In my PhD-project called MEMPHIX (memory based paraphrasing using implicit and explicit semantics), I aim to develop a way to automatically generate paraphrases. The ability to paraphrase (or to say the same thing in another way), can serve a variety of purposes. It can serve to explain something or to provide feedback in dialogue. Generating shorter paraphrases is useful for subtitles or news feeds. Paraphrasing can also change the register of a text: from formal speak to street language, or from old-fashioned prose to present-day language. Paraphrasing might also be valuable to strengthen question answering, dialogue systems and machine translation. In the MEMPHIX project, a system is built that learns to generate paraphrases on the basis of examples. This can be done by training a Memory Based or Phrase Based Machine Translation system. Pairs of paraphrases can simply be fed to such a system.

While the generation of paraphrases can be driven in the first place by surface similarities (leaving semantics completely implicit), explicit semantic information may also play a role, such as the semantic roles of NPs, the coreference relations between NPs and pronouns, and the semantic relatedness between certain constituents. Such information may be computed through automatic means (parsing, semantic role labeling, co-reference resolution). The project compares the direct implicit route with the use of explicitly computed semantics.

In my project I have access to a Dutch corpus of 1 million words developed in the DAESO project, consisting of pairs of texts that express paraphrased or at least comparable information from various domains. However, the data from DAESO alone might not be enough. The first step in this project is to automatically collect more data (i.e. aligned paraphrases). This is done by mining the web. Headline clusters can be acquired from Google News, and for each cluster the available paraphrase candidates can be selected using surface similarities. These aligned paraphrases can then be used to train an MT system.

Gezond Verstand

Assertions such as "fire is hot" or "you are likely to find a cow near a farm" are very logical to us, but not to computers. We consider them common sense (or in Dutch: gezond verstand), and it can be argued that if we want computers to be able to understand anything, they need to have common sense as well.

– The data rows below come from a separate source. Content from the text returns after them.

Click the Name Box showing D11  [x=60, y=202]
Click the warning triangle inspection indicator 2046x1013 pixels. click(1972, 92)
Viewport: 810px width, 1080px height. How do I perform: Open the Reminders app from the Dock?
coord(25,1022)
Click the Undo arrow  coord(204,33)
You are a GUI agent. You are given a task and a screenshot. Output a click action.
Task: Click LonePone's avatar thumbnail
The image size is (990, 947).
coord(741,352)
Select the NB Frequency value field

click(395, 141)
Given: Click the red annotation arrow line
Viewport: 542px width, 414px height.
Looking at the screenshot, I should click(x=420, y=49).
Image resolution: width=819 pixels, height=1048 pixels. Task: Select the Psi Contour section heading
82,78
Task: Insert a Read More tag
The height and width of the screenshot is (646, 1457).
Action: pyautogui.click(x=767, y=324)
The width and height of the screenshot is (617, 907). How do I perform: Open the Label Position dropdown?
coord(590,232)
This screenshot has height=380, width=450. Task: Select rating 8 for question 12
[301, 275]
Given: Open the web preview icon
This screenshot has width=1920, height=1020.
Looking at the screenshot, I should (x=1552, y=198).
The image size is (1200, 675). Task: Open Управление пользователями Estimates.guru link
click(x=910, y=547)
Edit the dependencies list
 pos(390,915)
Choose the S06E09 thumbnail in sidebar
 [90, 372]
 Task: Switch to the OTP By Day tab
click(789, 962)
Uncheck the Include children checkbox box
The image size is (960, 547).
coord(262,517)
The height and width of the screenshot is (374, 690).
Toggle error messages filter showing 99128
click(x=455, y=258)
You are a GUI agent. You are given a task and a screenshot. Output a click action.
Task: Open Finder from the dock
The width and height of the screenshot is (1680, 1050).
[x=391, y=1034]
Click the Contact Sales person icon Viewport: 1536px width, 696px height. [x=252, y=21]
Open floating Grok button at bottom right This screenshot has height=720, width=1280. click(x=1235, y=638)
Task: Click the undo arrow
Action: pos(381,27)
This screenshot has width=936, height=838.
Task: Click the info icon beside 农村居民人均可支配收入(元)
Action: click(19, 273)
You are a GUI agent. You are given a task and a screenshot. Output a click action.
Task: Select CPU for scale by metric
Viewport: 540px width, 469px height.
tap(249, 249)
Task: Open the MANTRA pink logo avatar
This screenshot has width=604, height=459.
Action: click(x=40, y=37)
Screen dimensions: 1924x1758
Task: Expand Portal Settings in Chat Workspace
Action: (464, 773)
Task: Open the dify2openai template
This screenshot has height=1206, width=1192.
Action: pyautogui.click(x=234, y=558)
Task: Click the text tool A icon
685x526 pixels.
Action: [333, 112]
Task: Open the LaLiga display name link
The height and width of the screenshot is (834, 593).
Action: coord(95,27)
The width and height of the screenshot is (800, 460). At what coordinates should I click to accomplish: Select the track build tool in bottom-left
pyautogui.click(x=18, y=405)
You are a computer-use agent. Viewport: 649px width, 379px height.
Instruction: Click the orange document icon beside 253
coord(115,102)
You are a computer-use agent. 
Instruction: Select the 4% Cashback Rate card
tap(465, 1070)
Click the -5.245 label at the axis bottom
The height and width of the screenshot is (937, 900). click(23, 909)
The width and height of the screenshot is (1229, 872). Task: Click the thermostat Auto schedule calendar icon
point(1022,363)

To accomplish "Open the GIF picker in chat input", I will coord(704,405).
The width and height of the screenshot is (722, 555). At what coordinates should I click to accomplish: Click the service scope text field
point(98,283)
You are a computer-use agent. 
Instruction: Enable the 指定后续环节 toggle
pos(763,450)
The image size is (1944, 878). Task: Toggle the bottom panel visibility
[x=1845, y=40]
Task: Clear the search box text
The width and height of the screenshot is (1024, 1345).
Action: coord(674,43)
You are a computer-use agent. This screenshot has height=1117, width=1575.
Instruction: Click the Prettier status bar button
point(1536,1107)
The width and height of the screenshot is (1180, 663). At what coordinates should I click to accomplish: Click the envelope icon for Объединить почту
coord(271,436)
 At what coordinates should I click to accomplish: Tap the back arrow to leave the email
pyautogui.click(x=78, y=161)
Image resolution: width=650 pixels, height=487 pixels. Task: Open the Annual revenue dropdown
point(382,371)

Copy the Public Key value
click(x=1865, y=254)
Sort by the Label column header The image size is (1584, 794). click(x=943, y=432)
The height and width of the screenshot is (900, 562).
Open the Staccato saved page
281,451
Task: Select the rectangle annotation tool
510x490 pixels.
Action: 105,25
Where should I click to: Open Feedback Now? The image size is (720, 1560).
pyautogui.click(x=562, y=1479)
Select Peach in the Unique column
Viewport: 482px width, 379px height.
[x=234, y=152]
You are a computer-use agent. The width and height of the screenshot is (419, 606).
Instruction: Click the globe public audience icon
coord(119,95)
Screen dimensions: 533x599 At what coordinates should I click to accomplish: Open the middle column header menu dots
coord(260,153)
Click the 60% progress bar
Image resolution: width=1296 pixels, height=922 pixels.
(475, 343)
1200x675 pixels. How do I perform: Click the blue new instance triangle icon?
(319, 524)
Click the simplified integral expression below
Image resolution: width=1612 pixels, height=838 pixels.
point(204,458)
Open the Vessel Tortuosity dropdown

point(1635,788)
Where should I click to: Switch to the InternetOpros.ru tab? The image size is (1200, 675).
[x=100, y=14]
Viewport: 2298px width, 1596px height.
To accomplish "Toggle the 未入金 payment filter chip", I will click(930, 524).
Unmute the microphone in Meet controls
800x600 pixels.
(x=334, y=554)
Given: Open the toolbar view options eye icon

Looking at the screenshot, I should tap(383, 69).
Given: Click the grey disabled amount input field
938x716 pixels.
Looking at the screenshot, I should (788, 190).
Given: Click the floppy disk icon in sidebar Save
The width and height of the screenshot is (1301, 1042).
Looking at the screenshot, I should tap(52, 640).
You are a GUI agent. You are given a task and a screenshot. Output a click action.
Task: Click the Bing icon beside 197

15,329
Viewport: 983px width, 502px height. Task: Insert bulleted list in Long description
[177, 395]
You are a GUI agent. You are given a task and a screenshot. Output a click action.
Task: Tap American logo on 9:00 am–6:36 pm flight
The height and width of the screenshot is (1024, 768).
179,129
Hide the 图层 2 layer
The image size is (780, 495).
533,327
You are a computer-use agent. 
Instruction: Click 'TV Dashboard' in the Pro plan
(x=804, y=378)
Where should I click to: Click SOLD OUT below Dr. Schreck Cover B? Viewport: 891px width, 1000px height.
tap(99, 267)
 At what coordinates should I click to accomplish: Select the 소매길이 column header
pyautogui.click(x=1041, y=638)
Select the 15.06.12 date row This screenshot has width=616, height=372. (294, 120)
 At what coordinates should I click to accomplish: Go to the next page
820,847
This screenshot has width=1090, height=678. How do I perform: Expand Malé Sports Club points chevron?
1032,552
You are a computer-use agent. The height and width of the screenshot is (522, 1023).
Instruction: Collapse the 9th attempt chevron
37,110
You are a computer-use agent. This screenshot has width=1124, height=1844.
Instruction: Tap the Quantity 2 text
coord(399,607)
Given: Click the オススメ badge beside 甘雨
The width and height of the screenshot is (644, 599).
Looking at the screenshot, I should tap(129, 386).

This project aims to collect these common sense assertions from kids, who are very involved in dealing with these assumptions, so that we can eventually feed this data to computers. You can find more information on the project's website (in Dutch), or you can have a look at the Open Mind Commons website.

Open Boek

At the National Service for Archaeology, Cultural Landscape and Built Heritage (RACM) I was involved in building a smart archaelogical retrieval system titled Open Boek, which enables archeaologists to search not only by keywords but also by chronology and place in reports of excavations. The development of this system is carried out in the RICH project.